4. Fail and rebound. “I’m the only person I know that’s lost a quarter of a billion dollars in one year… It’s very character-building.Don’t equate making mistakes with being a mistake. There is no such thing as a successful person who has not failed or made mistakes, there are successful people who made mistakes and changed their lives or performance in response to them, and so got it right the next time. They viewed mistakes as warnings rather than signs of hopeless inadequacy. Never making a mistake means never living life to the full.”

5. Dent the universe. “We’re here to put a dent in the universe. Otherwise why else even be here? Did you know that you have big things to accomplish in life? … Don’t be trapped by dogma, which is living with the results of other people’s thinking. Don’t let the noise of other’s opinions drown out your own inner voice. And most important, have the courage to follow your heart and intuition. They somehow already know what you truly want to become. Everything else is secondary.”
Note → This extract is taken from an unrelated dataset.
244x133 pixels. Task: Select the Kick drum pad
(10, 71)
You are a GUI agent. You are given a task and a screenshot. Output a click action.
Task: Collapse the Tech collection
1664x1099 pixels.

Granted, it’s much easier to say stuff like this if you’re a billionaire celebrity not a cubicle slave. But you can see that if Jobs himself were applying for an MBA he would not be saying something nebulous like: ‘upon graduation I plan to go into management consulting and then transition to be a manager in the IT sector.’ He’d tell you exactly how he was going to dent the universe, why that was a worthwhile and necessary thing to do, and why it was his deepest inner purpose to do it.